В конце концов он рассорился с властями и ушел в монастырь. [1]

<11> О жизни дореволюционного духовенства говорят по–разному; кто–то видит хорошее, кто–то — плохое. Таковы сами люди — один скажет: «Ведро наполовину пустое» — другой: «Наполовину полное». В нашей семье воспоминания сохранялись только светлые.

Оба моих деда были сельские священники. Один служил в селе под названием Селезни, другой — в селе Космодемьяново. По рассказам о них я и сужу о жизни сельского батюшки, который вместе со своими прихожанами пахал, сеял, доил корову, водил лошадь, на праздниках позволял себе и повеселиться, а прихожане могли к нему запросто подойти, — он был свой в среде своих.

Есть у нас такое домашнее предание. Дед мой Андрей Илларионович был человек физически очень сильный. Как–то раз приехал он в одну деревню служить молебен о дожде. Смотрит — на улице никого нет, все попрятались. Он спрашивает, в чем дело. «Бычок — говорят, — в возраст вошел и разбушевался. И никак поймать его не могут, и все боятся». Дедушка вышел на улицу, прошел немного и действительно столкнулся с бычком. Схватил за рога и стал осторожно клонить его голову к земле. Тот какое–то время склонялся, а потом вдруг оставил свои рожки в руках дедушки и от такого конфуза убежал в лес.
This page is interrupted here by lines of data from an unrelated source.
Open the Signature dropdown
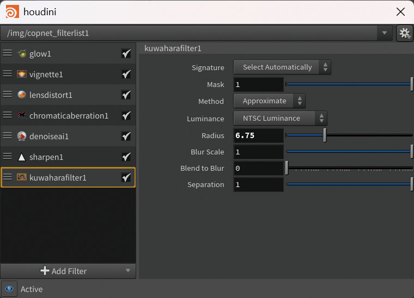Screen dimensions: 414x298 (282, 67)
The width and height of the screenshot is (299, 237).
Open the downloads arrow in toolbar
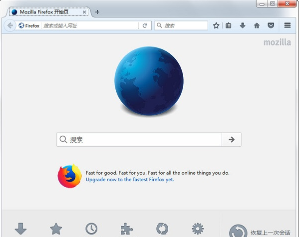[243, 25]
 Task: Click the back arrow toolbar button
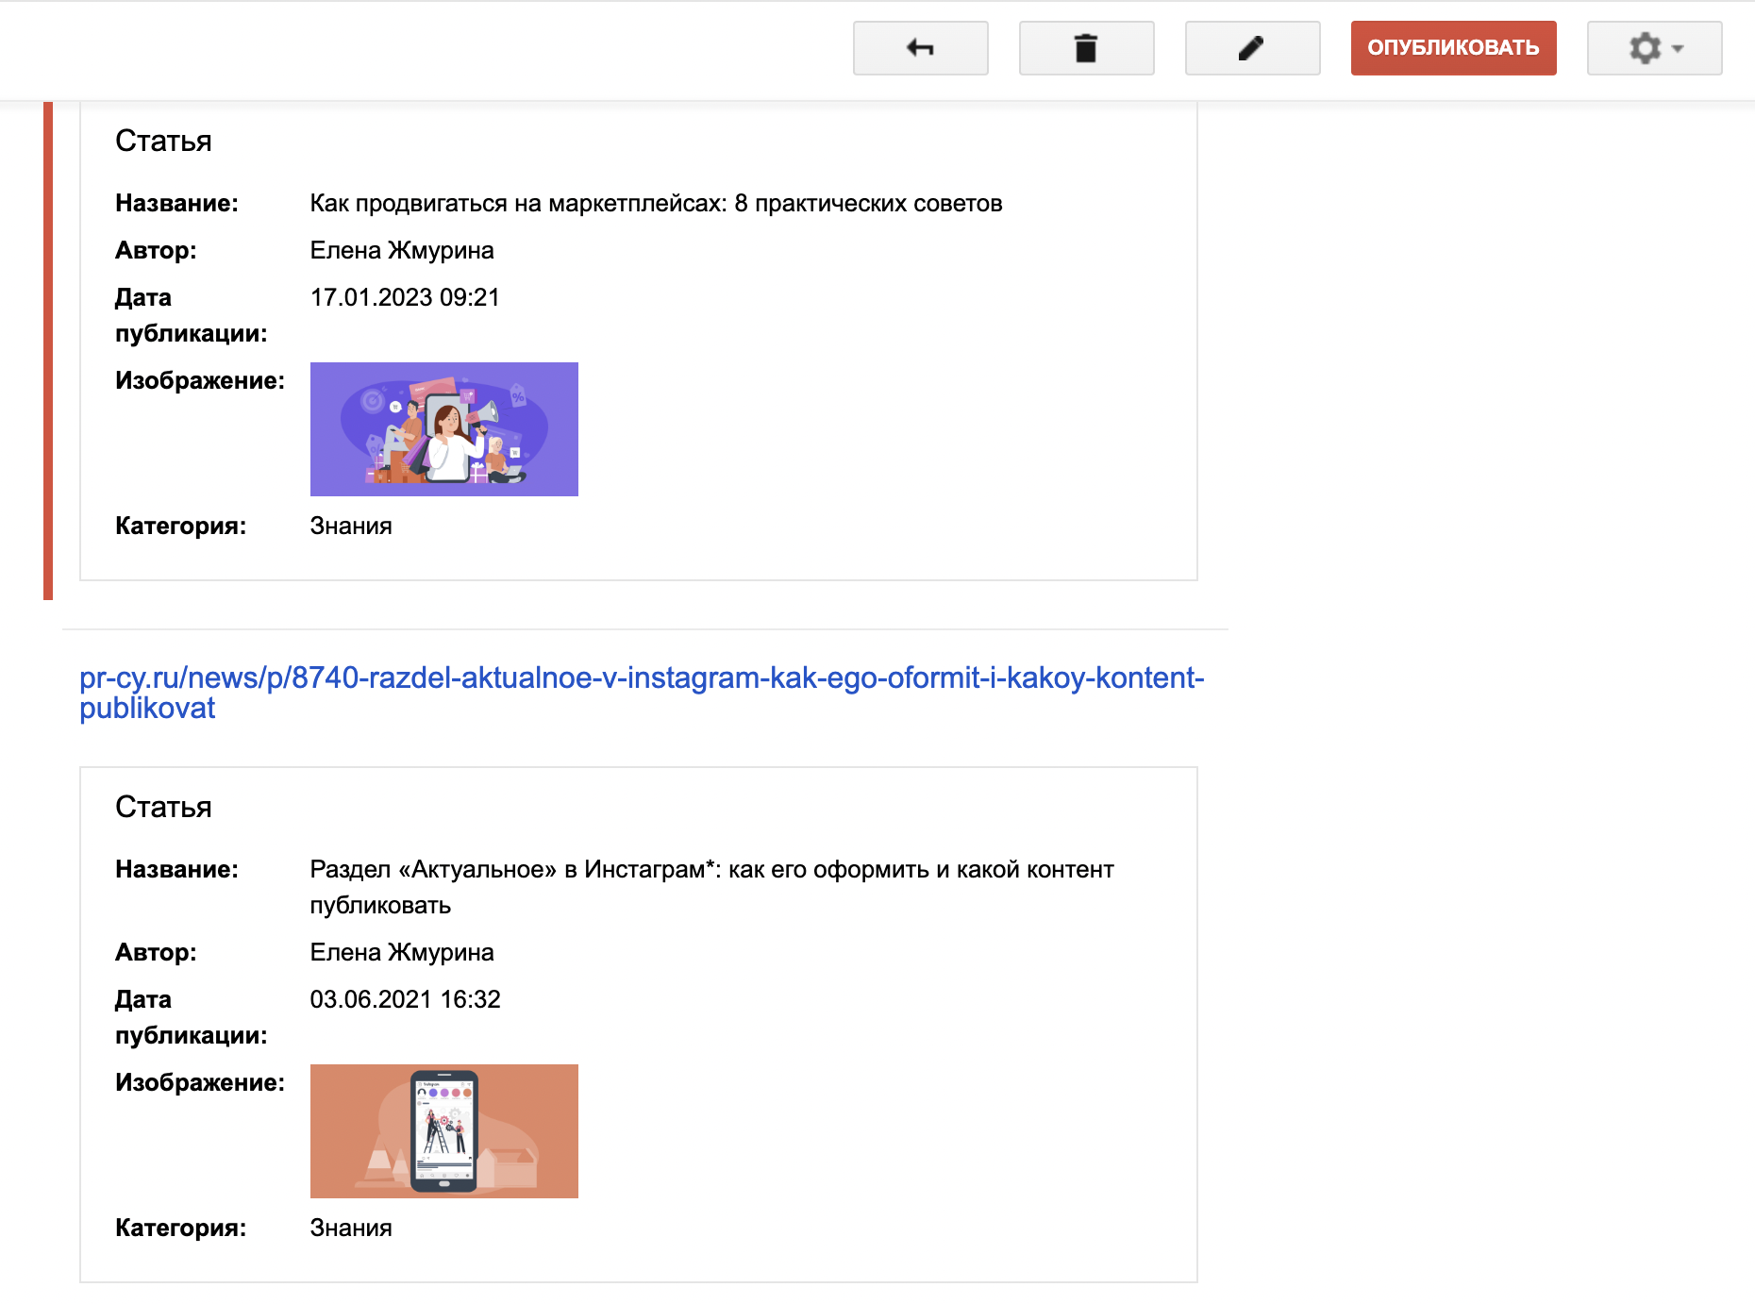click(x=920, y=48)
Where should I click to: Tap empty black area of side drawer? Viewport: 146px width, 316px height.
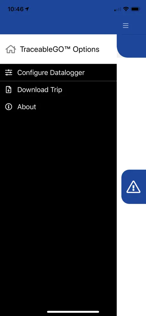coord(58,201)
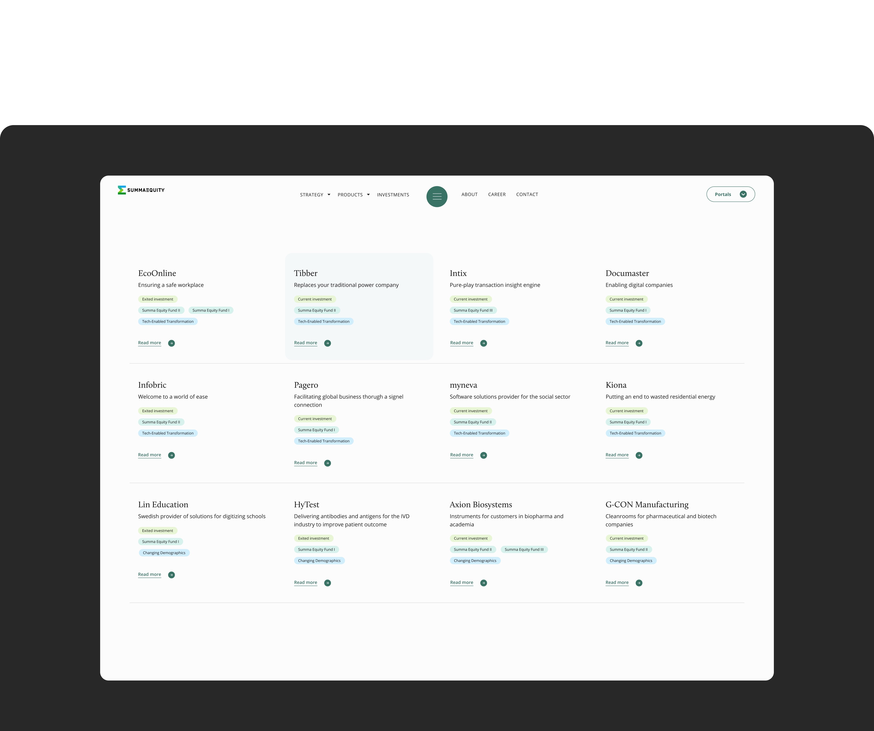Open the green hamburger menu button
This screenshot has width=874, height=731.
[x=437, y=197]
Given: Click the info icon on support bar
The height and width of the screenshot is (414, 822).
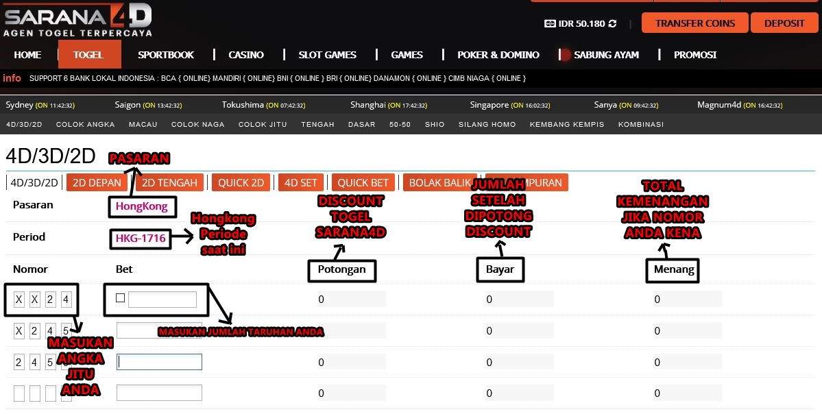Looking at the screenshot, I should coord(12,78).
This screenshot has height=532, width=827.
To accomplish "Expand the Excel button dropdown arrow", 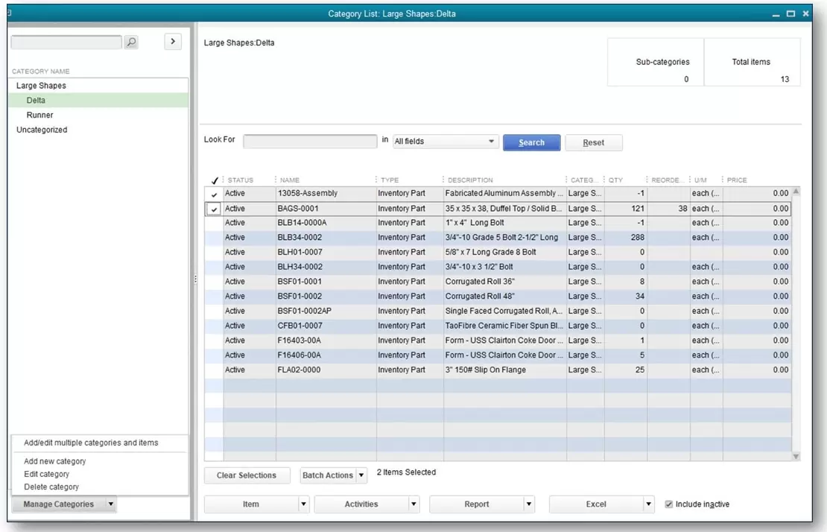I will pyautogui.click(x=648, y=504).
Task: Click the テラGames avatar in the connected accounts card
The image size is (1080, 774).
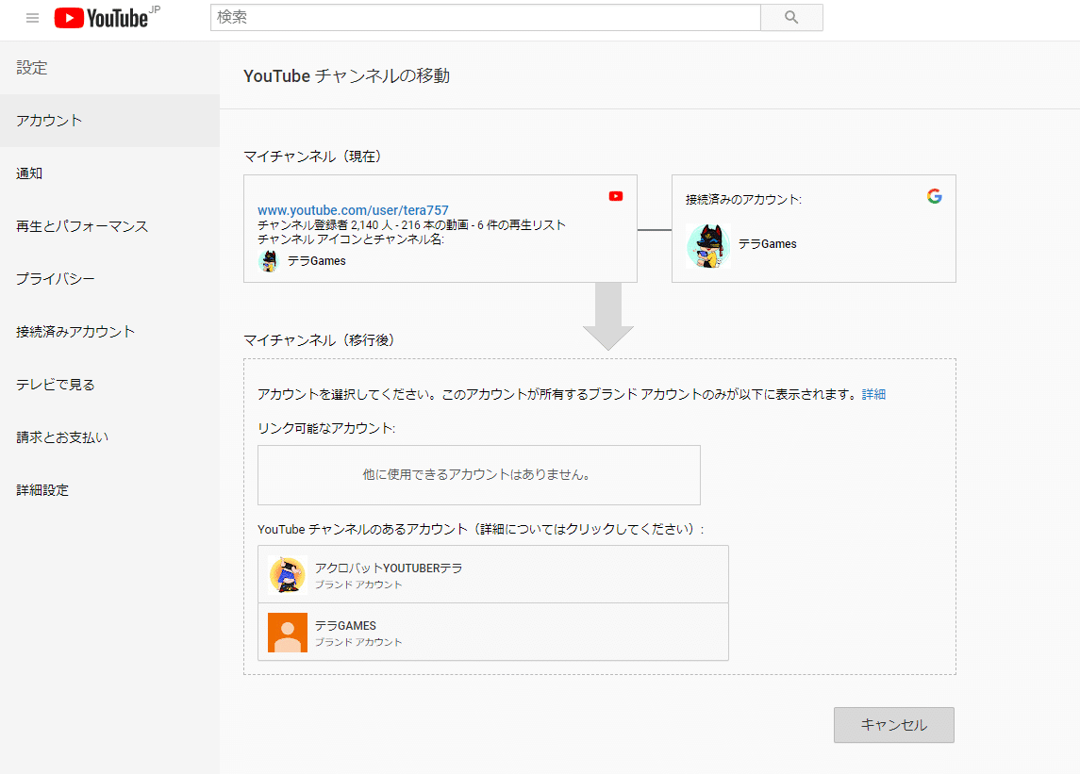Action: pyautogui.click(x=708, y=245)
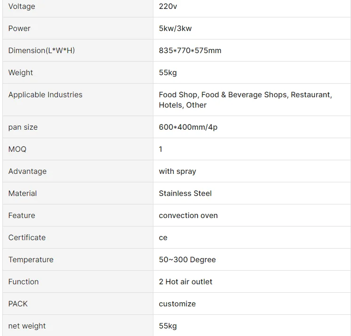Click the 2 Hot air outlet value
This screenshot has height=336, width=351.
(185, 282)
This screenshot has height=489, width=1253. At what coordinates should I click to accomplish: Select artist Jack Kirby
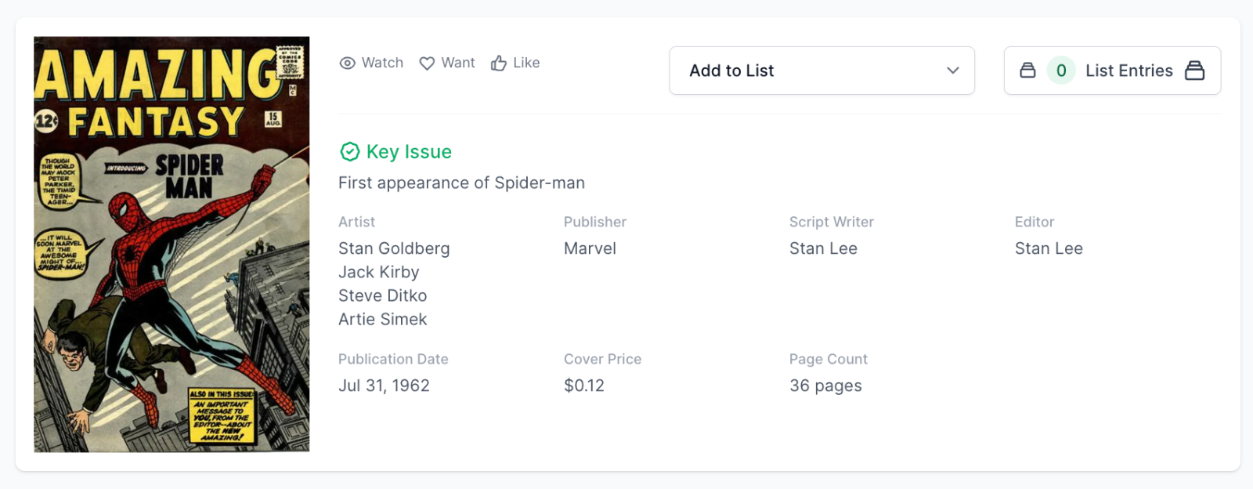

Священник и прихожане составляли одну семью, круг людей, спаянных одной общей жизненной функцией — работой. Но работа священника на земле кончалась порогом храма, и когда он переступал этот порог, то становился уже именно священником, иереем Божиим и отношение к нему было совсем другое: это уже был не односельчанин, а совершитель Бого–служения. В той деревне, где служил Андрей Илларионович, был староста, который, когда приходил к деду подписывать бумаги, садился у стола сбоку и говорил: «Андрей! Поставь чернильницу отсюда — сюда!» Выполняя функции сельского старосты, он чувствовал себя властью, но сидеть в дедовом кресле не мог. И о. Андрей брал чернильницу и ставил ее на угол. А в остальном дед и бабушка были в той среде своими. К бабушке все шли за советом. <12> Приходил, к примеру, крестьянин и говорил: «Матушка, я, вот грамотку нашел», — обрывок газеты: «Почитай — может, что важное». Это был XIX век, крестьяне были неграмотны, но отношение к бумаге было трепетное, как к «государеву делу».

У нашей бабушки была работница Василиса, которая все время причитала — по разным поводам: «Ой, матушка, холод–то какой! Все руки отморозила! И хóчем жить!» Или: «Ой, война! И хóчем жить!» У нее была странная манера: когда она приходила за дровами, обязательно вытаскивала полено снизу. Соответственно, сверху полено тут же сваливалось и стукало ее по затылку. «Ой, матушка, убили! — причитала она, — Ой, убили! И хóчем жить!» «Василиса, — говорили ей, — ну что ж ты не возьмешь, — вот рядом–то лежат дрова?» Но она была неисправима. Так в нашей семье и осталась эта присказка: «И хóчем жить!»